There is also a disjuncture between when, where, and how plus size white women and Black women are seen and “accepted”. While celebrities such as Adele, Rebel Wilson, Jennifer Coolidge, and Melissa McCarthy are subject to denigration and ridicule because of their size, Black women like Amber Riley, Monique, Jill Scott, and Rachel Jeantel have to resist a world that not only fails to see them but condemns their existence when it does. For instance, when Rachel Jeantel, 19-year old prosecution witness, recounted her final phone call with Trayvon Martin before George Zimmerman murdered him, the general public was eager to compare her to an animal because of her skin color, weight and speech.

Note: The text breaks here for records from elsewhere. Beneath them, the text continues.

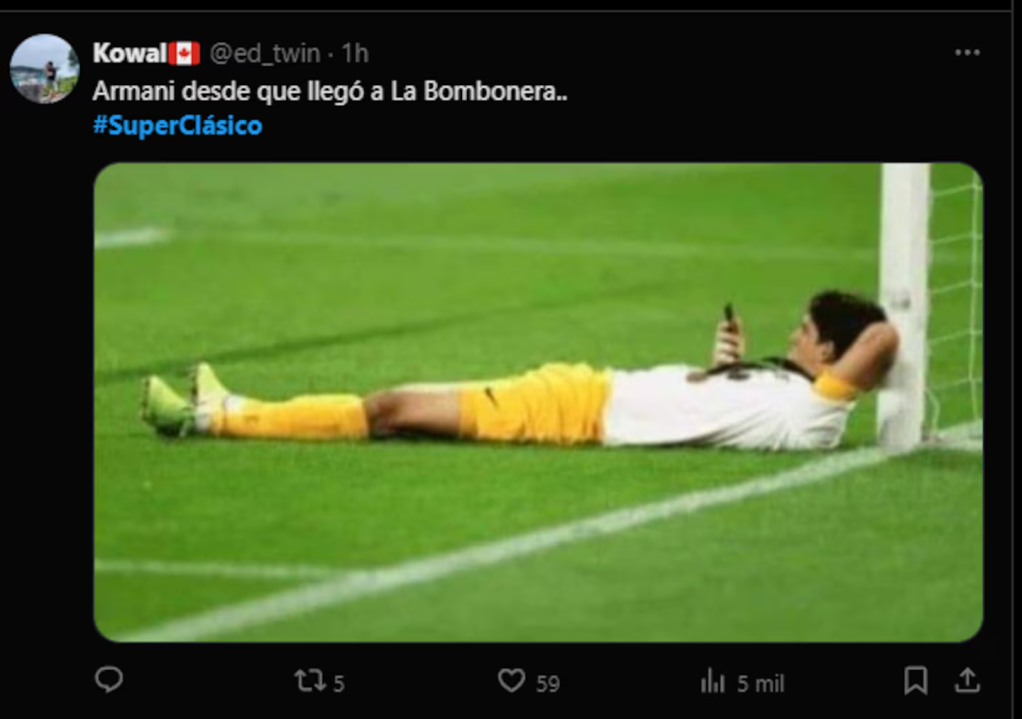Open view analytics bar-chart icon

tap(713, 682)
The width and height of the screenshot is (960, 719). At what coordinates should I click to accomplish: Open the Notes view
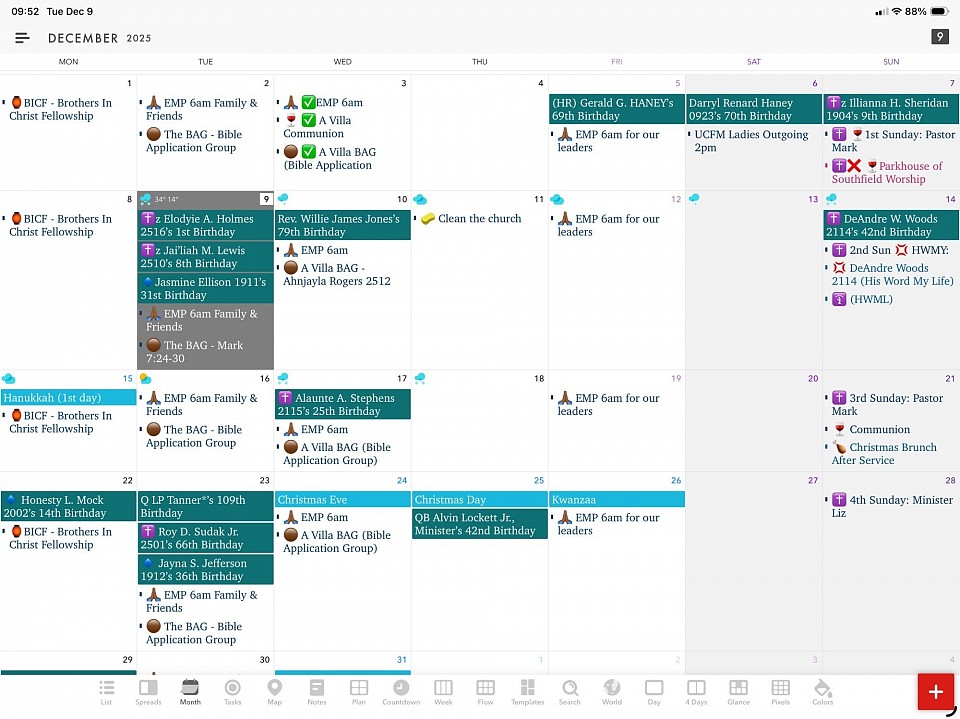(x=317, y=692)
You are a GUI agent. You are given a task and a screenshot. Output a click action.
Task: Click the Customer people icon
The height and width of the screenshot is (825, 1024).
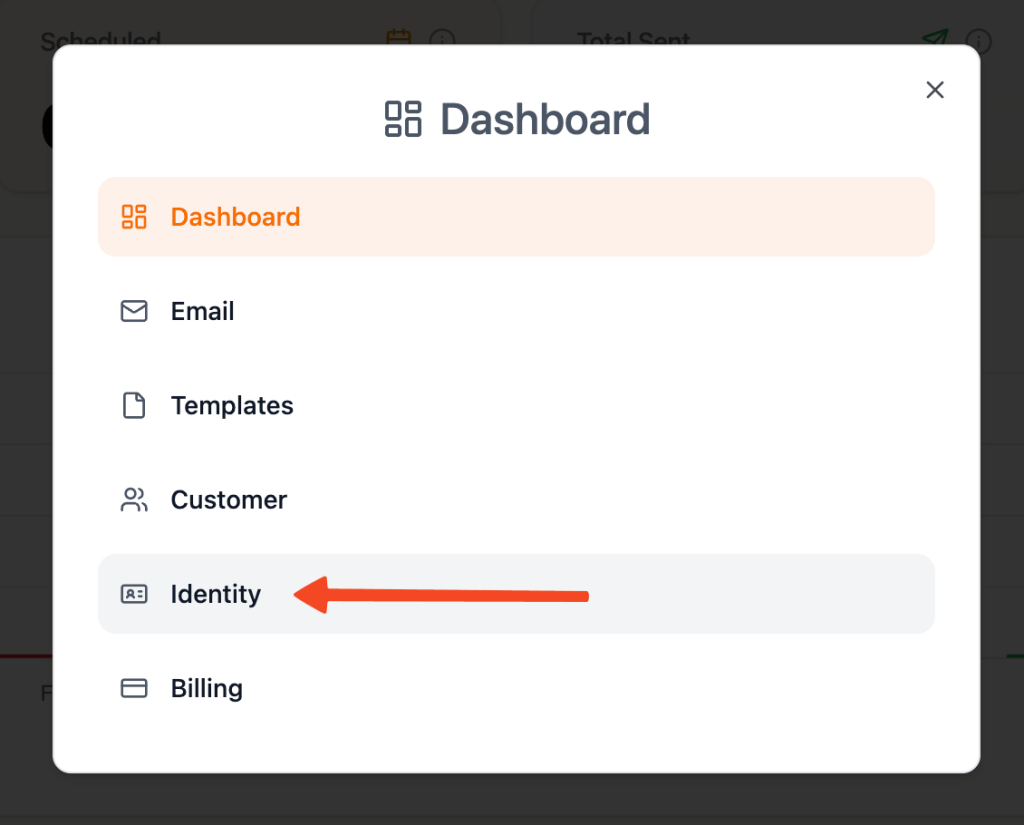(134, 500)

Because Rachel did not articulate herself the way everyone wanted her to, the general public delegitimized her testimony and dehumanized her by gleefully shaming her.

MZ 007
MZ 007

Women like Rachel Jeantel, Gabourey Sidibe, Amber Riley, Monique, Jill Scott and Mz 007 give us an occasion to deconstruct normative modes of existing and thinking about subjectivity. Despite the fact that mainstream media tries to control and regulate Black women whose bodies are “unconventional”, these women are among many who remind us what it is to live in, through, and beyond a world that tells us at every waking moment that plus size Black women do not deserve to exist.